Excerpted text:
— start —
New Technology Causes new Confusion
The other thing we get with WPF is a very dangerous period of conceptual oblivion as we try to figure out where we should define the bindings, where should we define behavior, where to draw the line between presentation and logic etc.

• Should I use a ContentTemplate? Maybe a DataTemplate?
• Should I define my bindings declaratively, or should I do it manually in the codebehind? If I do it in the XAML, should I use the XAML notation, or the odd new binding syntax with the curly braces?

The questions go on and on... OK I have X-teen ways to do the same thing, which way do I go?

One thing I am discovering (the hard way) is that if you just want to write a normal program, a lot of the classic design patterns are still very relevant with WPF.

The Danger of "Direct" DataBinding
DataBinding is where I got burnt.
Think about it: everywhere you look, you see examples of a WPF UI directly bound to a business object. Direct binding between the UI and a business object has some dangerous implications:

• As I type/click etc... I am causing immediate changes to the business object. How do I undo them?
  
• Since the binding is two-way and immediate, does this mean I no longer need an "Apply" button anymore?
  
• What if I want to cancel what I was just doing?

I was writing a program where the UI was directly bound to my business objects. I had a textbox bound to the "Name" property of an object. My object throws an exception if its passed a name that is empty, or too big.

What happens when I type beyond this limit? As a default behavior, WPF swallows the exception! It turns out you need to write a custom binding object to display the exception to the user in a messagebox.

What is the recommended solution for databinding to objects? Your objects need to implement IDataErrorInfo. The gist of implementing IDataErrorInfo is this:

public virtual string this[string propertyName] {
get {
 //find the property that matches the string "propertyName"
 //check the current state of the property, is it valid?
 //if its valid, return string.Empty
 //if its invalid, return a formatted error
}

This code gives me a migraine headache. Why should my business objects EVER exist in an invalid state?
The recommended solution seems like an antipattern to me. Imagine that, all of your business objects implementing INotifyPropertyChanged, INotiftyCollectionChanged, IDataErrorInfo just so they can work with WPF?

But still, databinding is a very cool feature in WPF. How to leverage this without violating my model? I made a mistake, I was so focused on using new WPF tricks that I forgot how to build a good testable application.
— end —
Collected material:
— start —
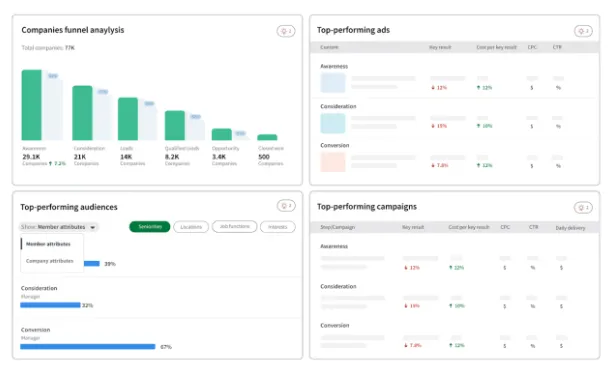Click the Consideration ad teal thumbnail
613x373 pixels.
[333, 123]
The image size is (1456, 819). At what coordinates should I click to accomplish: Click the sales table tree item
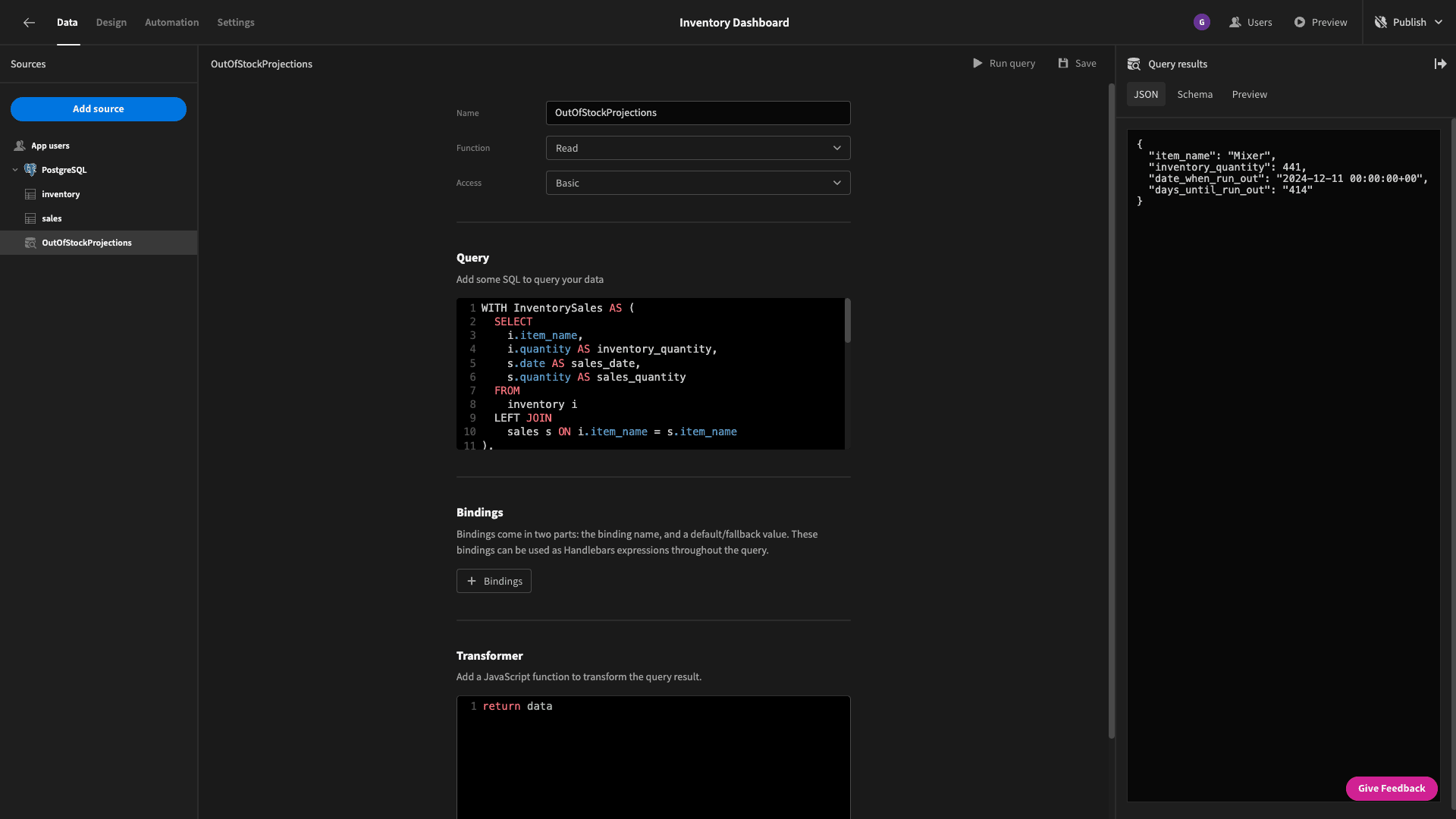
— end —
Required tasks:
- a) Reproduce the passage of the post on WPF data binding, starting at "One thing I" and ending at "was just doing?".
- b) Decide whether each statement agrees with the post on WPF data binding, answering yes or no and quoting the deciding words: (i) By default, WPF displays a binding exception to the user in a message box. (ii) The author's object throws an exception when it is passed a name that is empty or too big. (iii) The author concludes that classic design patterns no longer matter with WPF.
- c) Continue the post on WPF data binding from the point where it stops.

Responses per task:
- a)
One thing I am discovering (the hard way) is that if you just want to write a normal program, a lot of the classic design patterns are still very relevant with WPF.

The Danger of "Direct" DataBinding
DataBinding is where I got burnt.
Think about it: everywhere you look, you see examples of a WPF UI directly bound to a business object. Direct binding between the UI and a business object has some dangerous implications:

• As I type/click etc... I am causing immediate changes to the business object. How do I undo them?
  
• Since the binding is two-way and immediate, does this mean I no longer need an "Apply" button anymore?
  
• What if I want to cancel what I was just doing?

- b)
(i) No: "As a default behavior, WPF swallows the exception!"
(ii) Yes: "My object throws an exception if its passed a name that is empty, or too big."
(iii) No: "a lot of the classic design patterns are still very relevant with WPF."

- c)
My (current) Solution

MVC is a design pattern intended to solve the problem between separating a UI and the logic. These were the qualities I was looking to achieve:

• "smart" business objects, they throw exceptions if you try to pass them anything invalid, or something goes wrong in an operation
• "dumb" WPF UI that is bound in a dynamic, readonly fashion to the objects
• The UI catches exceptions and shows them to the user in a messagebox
• A "controller" that receives gestures from the UI and performs logic on the model
• The controller should be very testable
• The UI should be very mockable
• The UI has no direct write access to anything in the business objects

The Sample Program: the cliche Blogger Application ala WPF

The sample program is here. It is a very simple, practical windows program for adding/editing/removing blog posts. The main attraction is the architecture.

The Models
The model is simple. I have a Blog that contains a collection of BlogEntries, and they are both "Persistable" meaning they have an ID and a name.
The Blog class exposes a list of its BlogEntries, but it has specialized Add/Remove methods for modifying this list.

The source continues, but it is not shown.